Presidente do InpEV, executivo ajudou a estruturar o Sistema Campo Limpo e consolidar o Brasil como referência em logística reversa de embalagens agrícolas
Durante décadas, o agronegócio brasileiro enfrentou um dilema silencioso: como aumentar a produção de alimentos sem ampliar o impacto ambiental no campo. Uma das respostas para esse desafio nasceu dentro da própria cadeia produtiva — e tem a assinatura de um engenheiro agrônomo que ajudou a transformar o Brasil em referência global em logística reversa de embalagens agrícolas.
Esse engenheiro é Marcelo Okamura, atual presidente do Instituto Nacional de Processamento de Embalagens Vazias (InpEV), entidade responsável pela gestão do Sistema Campo Limpo, programa que organiza a destinação correta de embalagens pós-consumo utilizadas na agricultura.
Com quase 40 anos de atuação no setor, Okamura construiu uma trajetória que atravessa diferentes momentos da evolução da sustentabilidade no campo. Ao longo da carreira, passou pela indústria, pelo debate regulatório e pela articulação institucional que permitiu estruturar, no Brasil, um modelo de responsabilidade compartilhada envolvendo produtores rurais, distribuidores, fabricantes e poder público.
Esse arranjo se transformou em referência internacional na gestão de resíduos do setor agrícola, demonstrando que é possível combinar produtividade, organização da cadeia e compromisso ambiental em escala nacional.
A ligação de Okamura com o tema da sustentabilidade no agro começou ainda nos primeiros anos de atuação profissional, quando o debate sobre destinação de embalagens agrícolas ainda era incipiente no país.
Ao longo das décadas seguintes, ele participou da construção de soluções técnicas e institucionais que ajudaram a estruturar o sistema de logística reversa hoje consolidado no Brasil. A experiência acumulada ao longo dessa jornada o transformou em uma das vozes mais reconhecidas do setor quando o assunto é economia circular aplicada ao agronegócio.
Atualmente, à frente do InpEV, o executivo acompanha a expansão e a modernização das operações do Sistema Campo Limpo, que envolve uma rede nacional de unidades de recebimento, processamento e destinação ambientalmente correta de embalagens agrícolas.
Desafio permanente: ampliar alcance
Apesar dos avanços, o fortalecimento da logística reversa no agro continua sendo um processo em evolução. Um dos focos atuais do sistema é ampliar a participação dos produtores rurais e reforçar a eficiência operacional da rede de recebimento e processamento.

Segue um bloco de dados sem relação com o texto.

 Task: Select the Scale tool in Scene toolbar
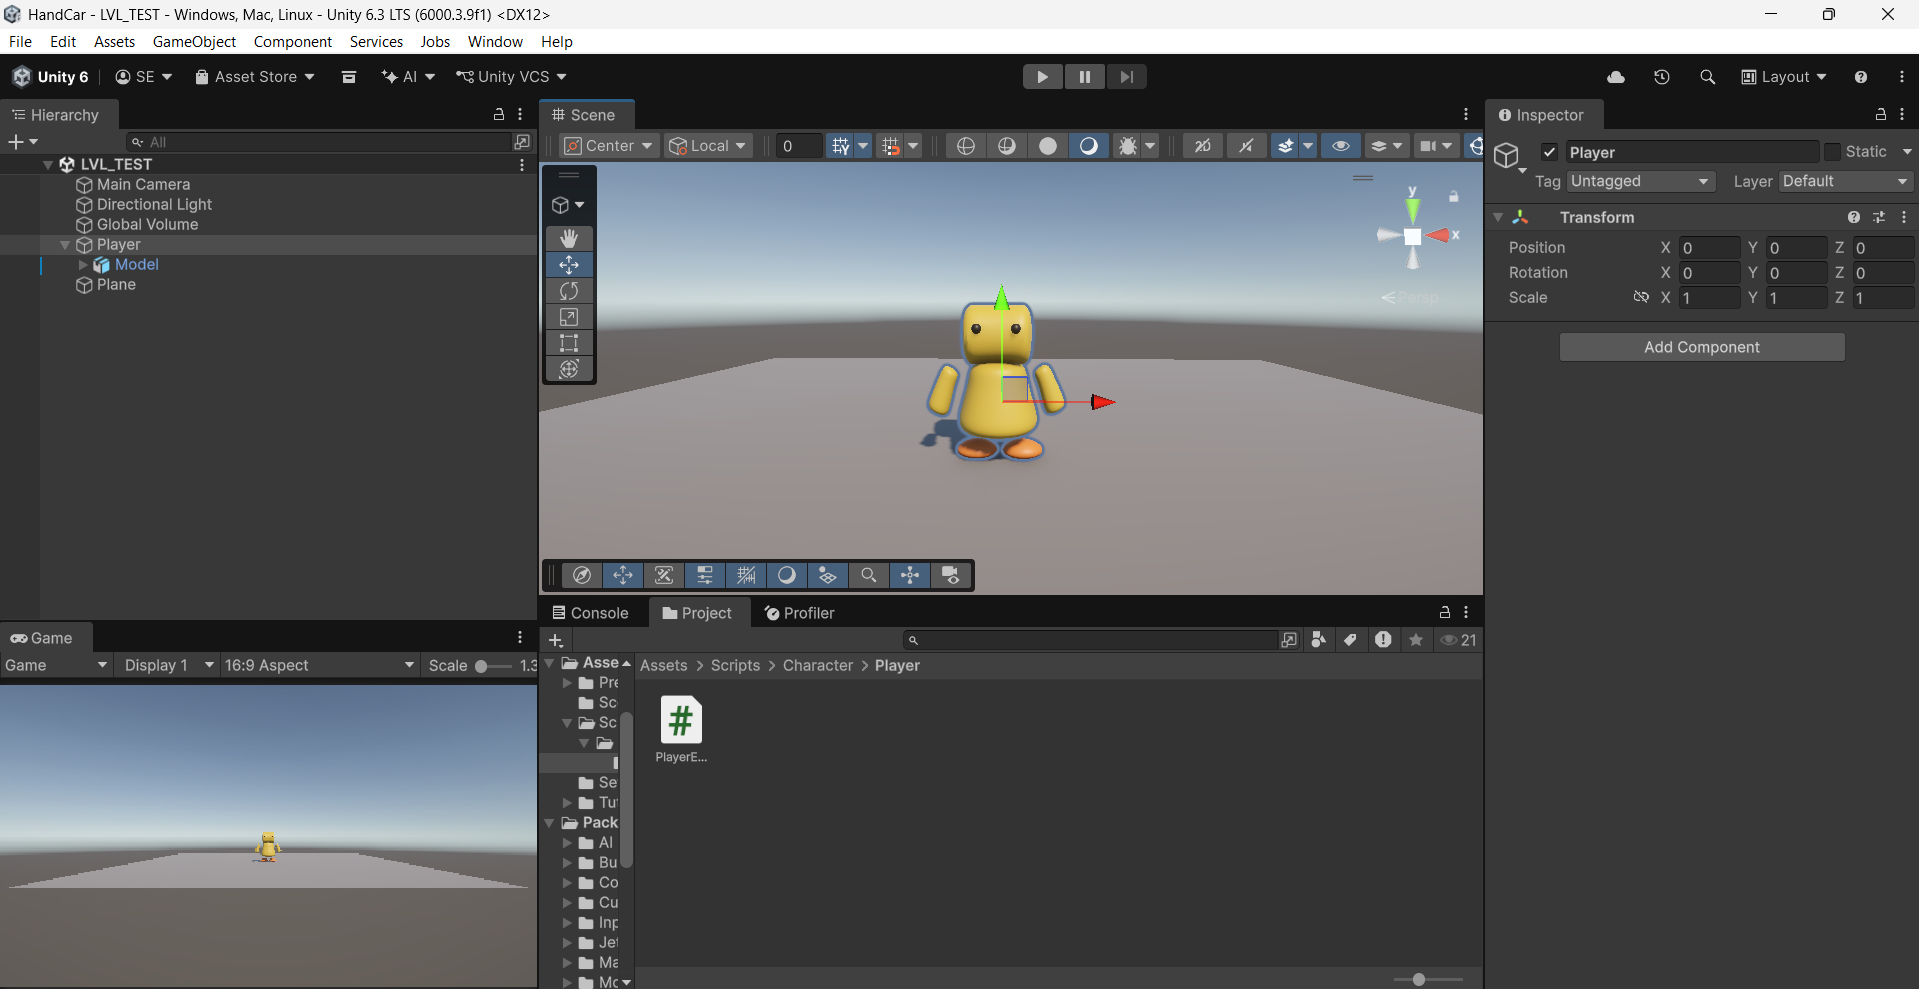(569, 317)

Para 2026, a meta é ampliar o volume de embalagens recebidas pelo sistema, reforçando o papel do programa como um dos principais exemplos de gestão ambiental estruturada dentro da cadeia agroindustrial brasileira.
Mais do que números, porém, o que está em jogo é a consolidação de um modelo que conecta produtividade agrícola e responsabilidade ambiental — uma agenda cada vez mais central para o futuro do agronegócio.